6x6判二眼レフとしては初めてレンズ交換に対応した、レックスレフレックスB2(Rex Reflex B2)。
日本に次ぐ二眼レフ大国フランス製で、製造メーカーはフォトレックス(Photorex)社。掲載機発売直後の1952年に倒産したために、レックスレフレックスシリーズの生産台数はさほど多くないようである。
非常に珍しいレンズ交換式二眼レフではあるが、前板の四本のビスを外し、フイルムは1枚感光してダメになるというある種「力技」に近い交換方法だ。
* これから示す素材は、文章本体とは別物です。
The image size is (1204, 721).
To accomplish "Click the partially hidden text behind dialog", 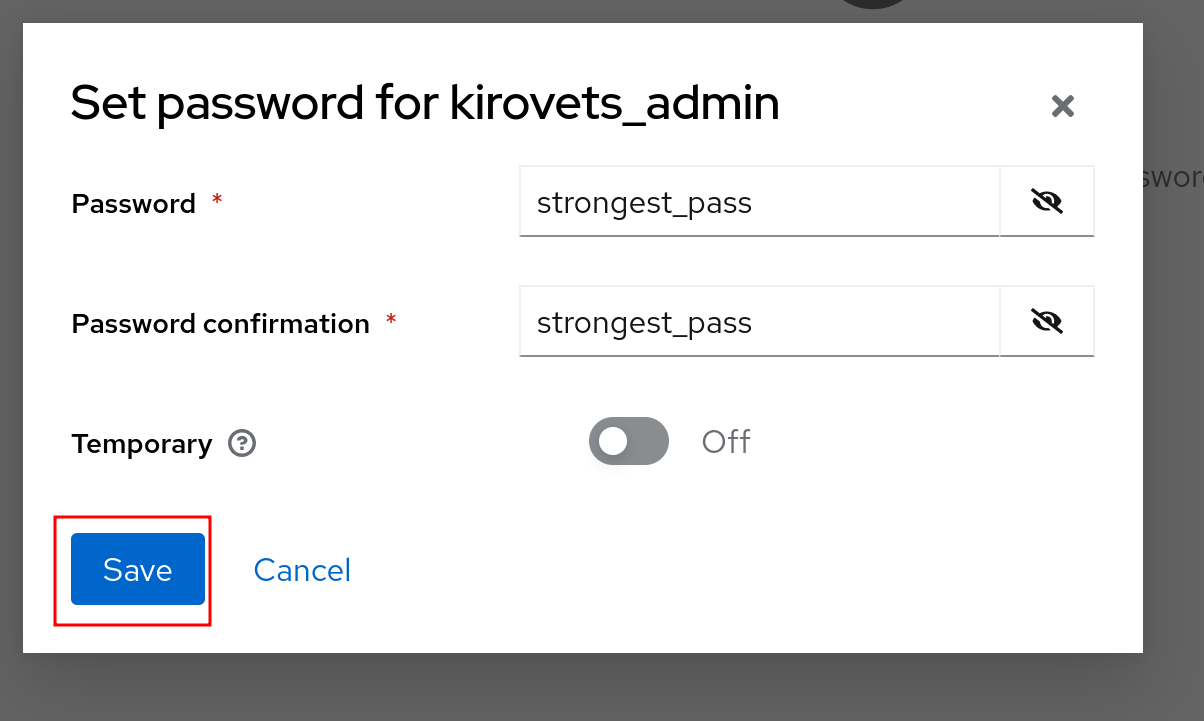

また、レンズ交換式と言っても交換レンズは150mmの望遠が用意されたのみであり、マミヤCシリーズに比べるとシステム的にも格段に見劣りしてしまう。
掲載機レックスレフレックスは、カメラの作りに高級感があるとは言い難いものの、厚手でシボの大きな張り革が外観の特徴となっている。
テイクレンズは、フランスの代表的レンズのサムベルチオ・フロール(Som Berthiot Flor)。数は少ないがアンジェニュー(Angenieux)付きのモデルもある。
ピント合わせは上下レンズがギアで連動するタイプで、テイクレンズは一般的な75mmなのだがビューレンズは70mmF2.9となっている。ただ、ピントルーペは小さく、広角寄りのビューレンズのためピントの山はやや掴みづらい印象。
クランク巻き上げのカメラだがセルフコッキングではなく、フイルム装填は裏紙をローラーの下にくぐらせて赤窓で最初の一枚をセットする方式。二枚目以降は自動で巻き止め機構が効く。一枚撮影するごとに、左側面背の高いノブを操作し巻き止めを解除して巻き上げる。
また、掲載機は右側面上のスプールノブが失われたようで真鍮の部品に交換されている。
フォトレックス社倒産後、部品等を引き継いだシト社からレックスレフレックスに改良を加えたロワフレックス(ロイフレックス・Royflex)シリーズが発売される。ピントフードや巻き上げ基部などがほぼ同じ構造のモデルもあったが、レンズ交換という最大の特徴は受け継がれることはなかった。